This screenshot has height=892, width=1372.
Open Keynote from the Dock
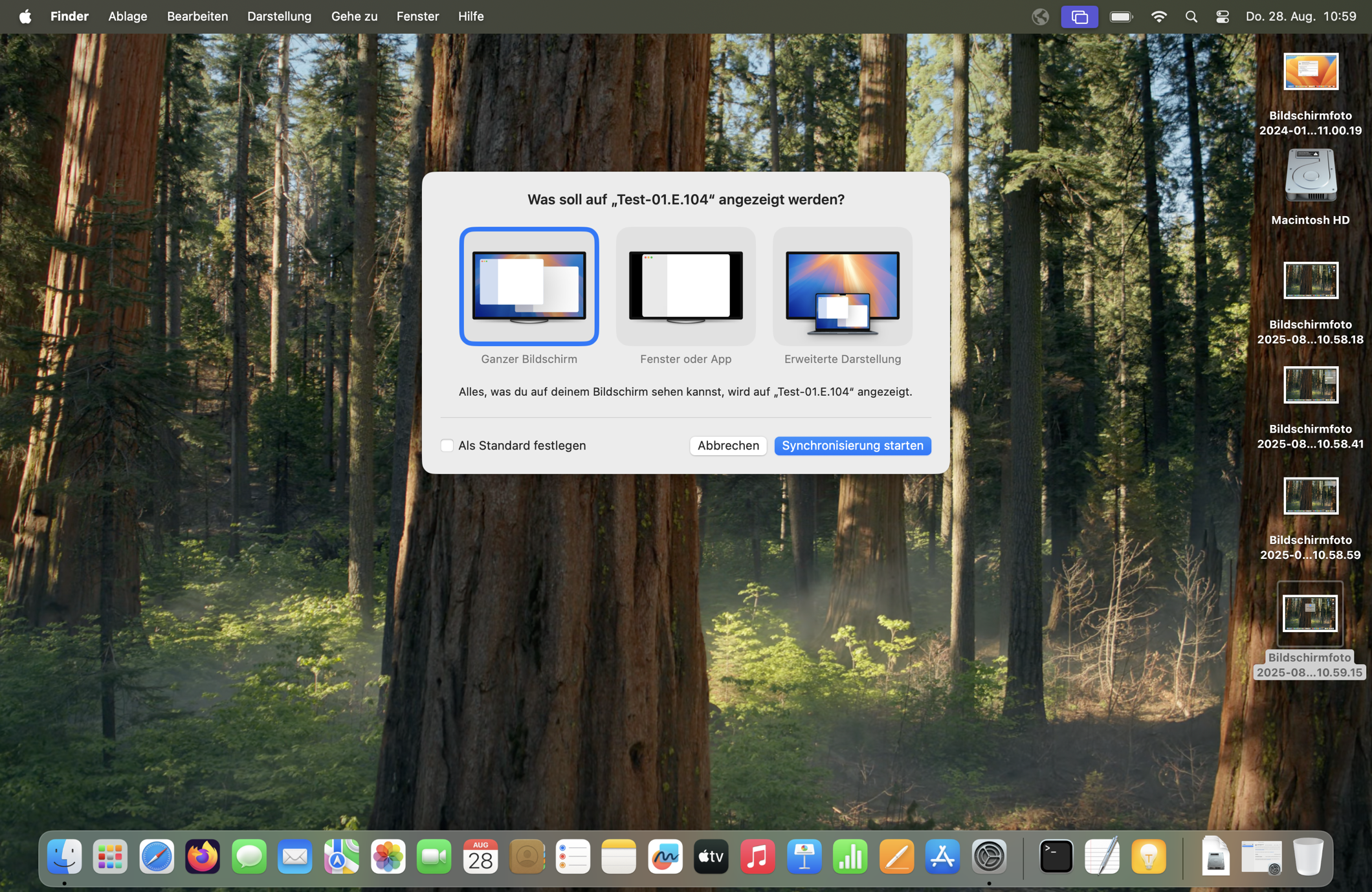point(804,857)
--
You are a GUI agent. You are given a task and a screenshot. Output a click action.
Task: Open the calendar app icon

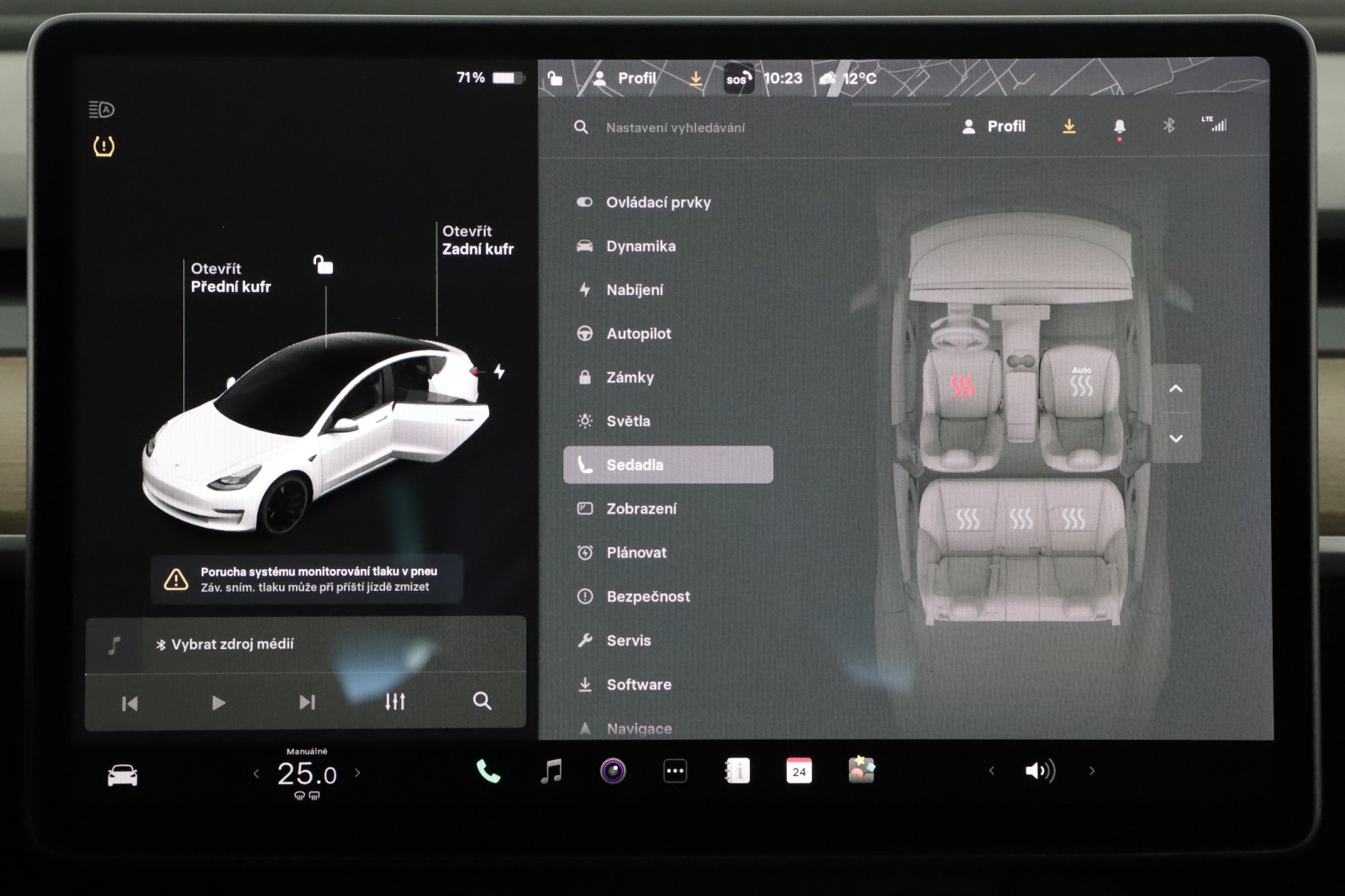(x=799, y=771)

• [TO DO]: Please write out the lines from the one with "This screenshot has height=892, width=1372." up to and including the one with "point(804,857)", switching "Keynote" to "Numbers" and leaving everything else unchanged. Omit the pictures.

• [RESULT]:
This screenshot has height=892, width=1372.
Open Numbers from the Dock
point(804,857)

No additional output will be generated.